Your objective: Filter the entries for the word "computer". Copy each line in which it occurs.

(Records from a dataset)
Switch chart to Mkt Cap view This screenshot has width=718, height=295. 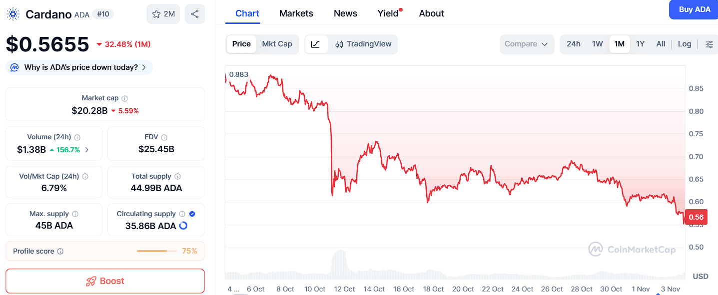tap(277, 44)

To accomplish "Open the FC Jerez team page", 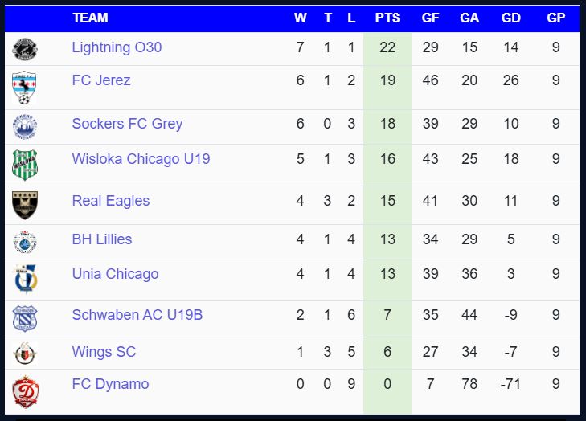I will click(101, 80).
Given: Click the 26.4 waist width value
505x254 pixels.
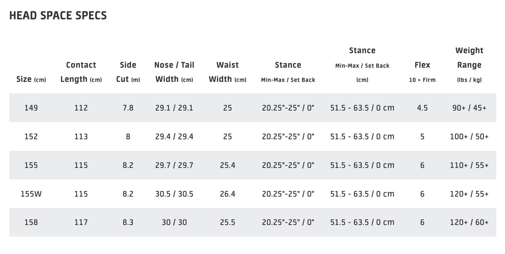Looking at the screenshot, I should pyautogui.click(x=228, y=194).
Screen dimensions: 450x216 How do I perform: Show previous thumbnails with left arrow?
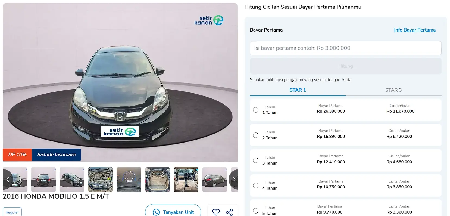point(8,179)
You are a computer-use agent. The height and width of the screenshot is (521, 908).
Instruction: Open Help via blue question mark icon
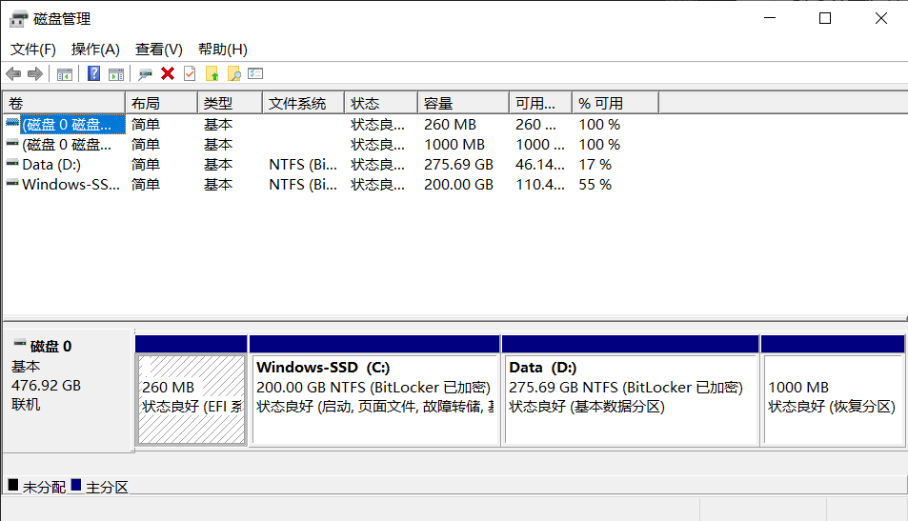[93, 74]
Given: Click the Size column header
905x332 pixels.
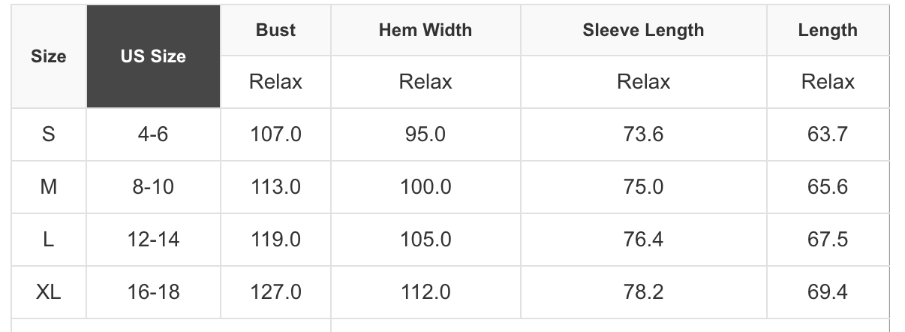Looking at the screenshot, I should click(48, 56).
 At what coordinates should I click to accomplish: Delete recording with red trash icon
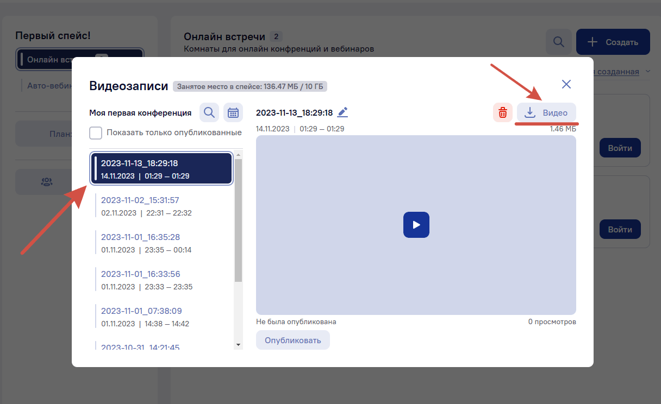(503, 113)
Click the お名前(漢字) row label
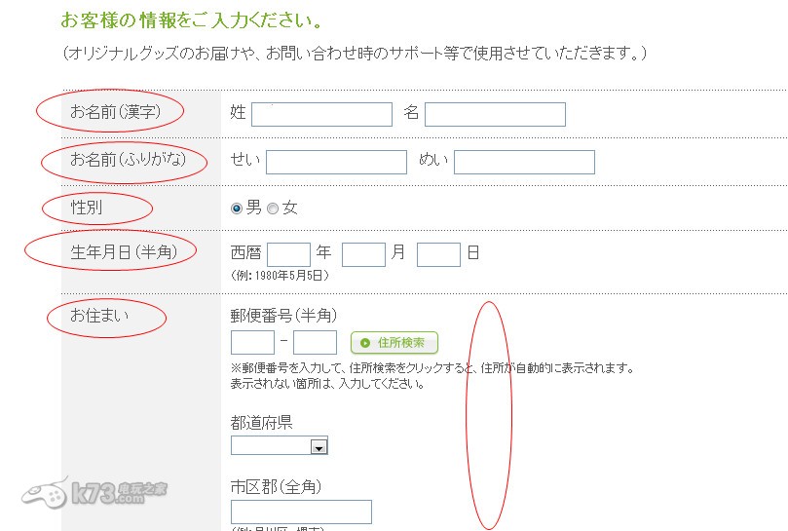 (x=114, y=112)
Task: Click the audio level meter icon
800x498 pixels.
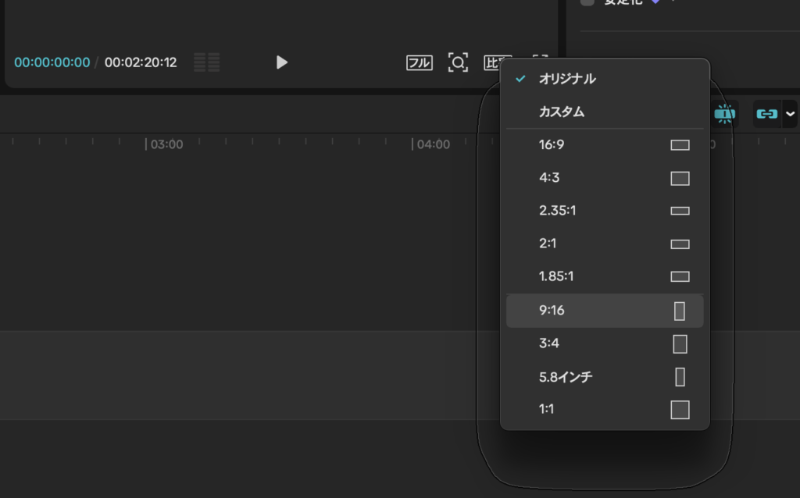Action: [x=206, y=62]

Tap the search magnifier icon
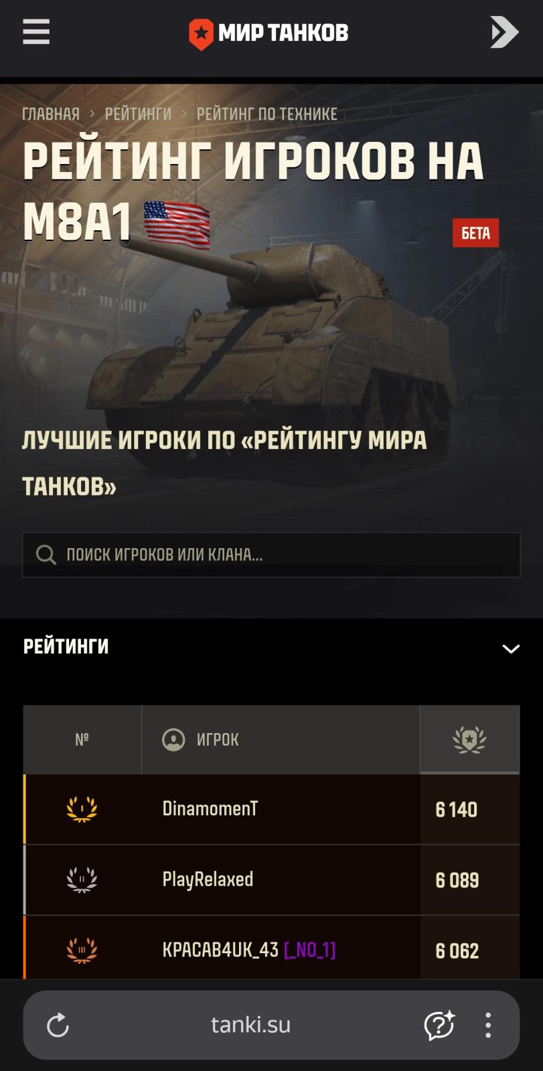click(x=46, y=554)
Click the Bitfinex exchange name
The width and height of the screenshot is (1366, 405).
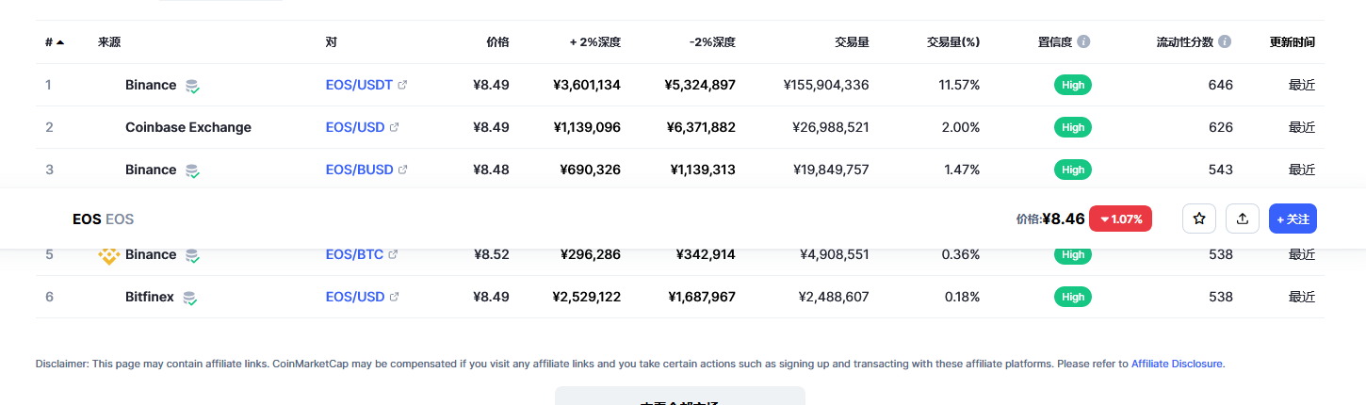pos(150,297)
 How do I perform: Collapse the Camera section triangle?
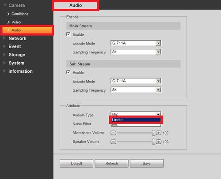click(x=5, y=5)
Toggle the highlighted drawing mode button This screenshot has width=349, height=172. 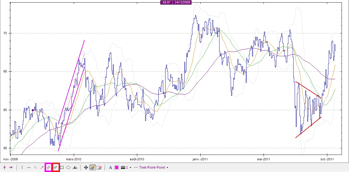coord(93,167)

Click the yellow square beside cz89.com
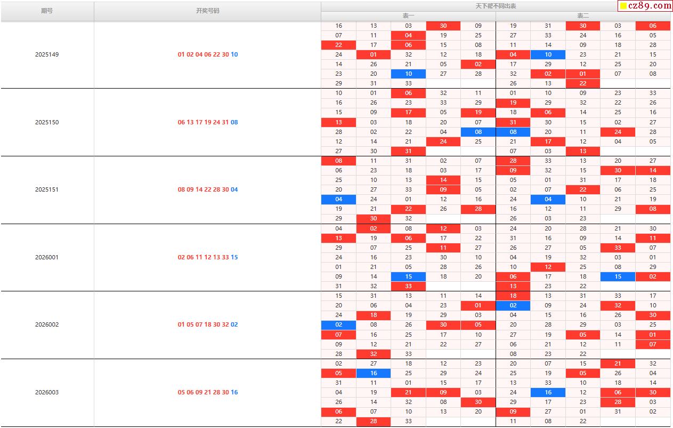tap(623, 6)
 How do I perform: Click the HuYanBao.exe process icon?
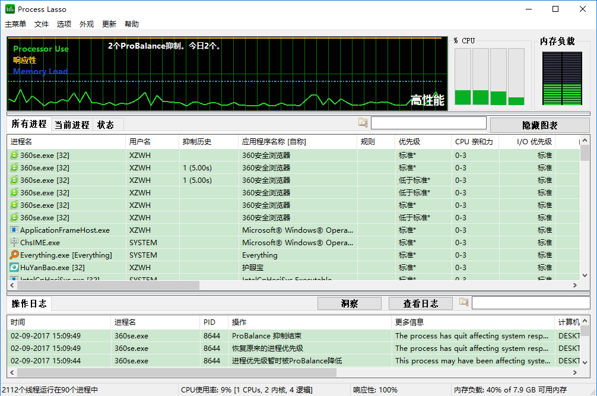coord(14,268)
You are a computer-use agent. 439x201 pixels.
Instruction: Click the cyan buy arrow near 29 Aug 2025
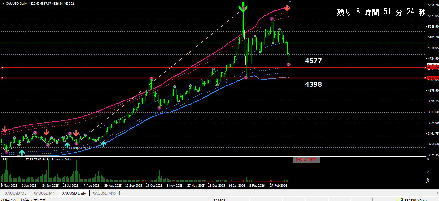tap(104, 144)
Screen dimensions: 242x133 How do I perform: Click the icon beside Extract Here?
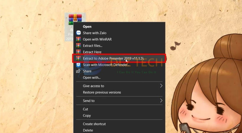pyautogui.click(x=79, y=52)
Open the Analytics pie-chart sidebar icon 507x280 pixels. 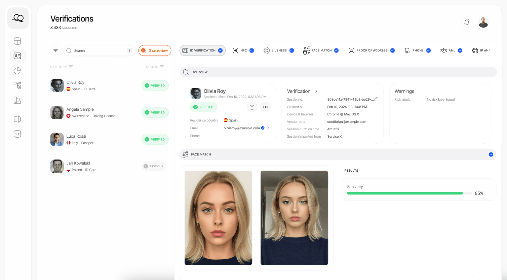[17, 71]
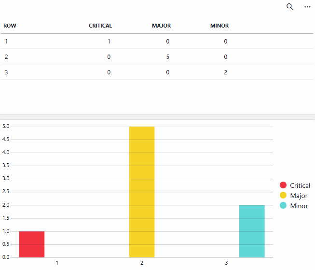Sort by the ROW column header

click(10, 26)
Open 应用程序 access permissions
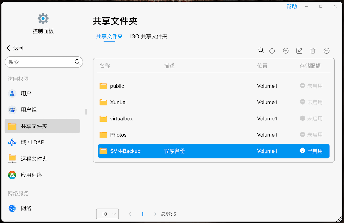The image size is (344, 223). coord(31,175)
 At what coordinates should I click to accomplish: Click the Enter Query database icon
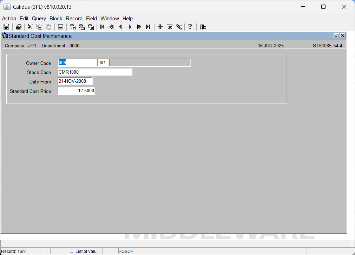click(73, 27)
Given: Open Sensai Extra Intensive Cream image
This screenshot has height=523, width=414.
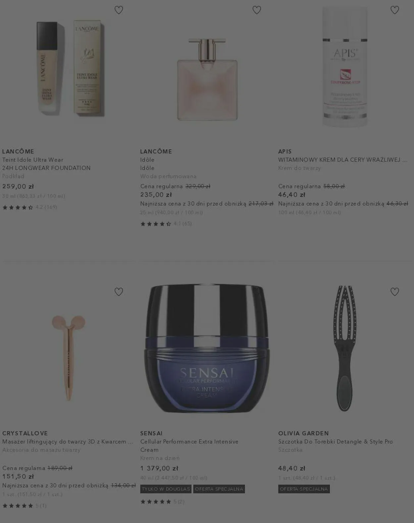Looking at the screenshot, I should click(x=207, y=348).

Final answer:
You are a computer-use agent. The height and width of the screenshot is (521, 908).
You are a computer-use agent. 439x201 pixels.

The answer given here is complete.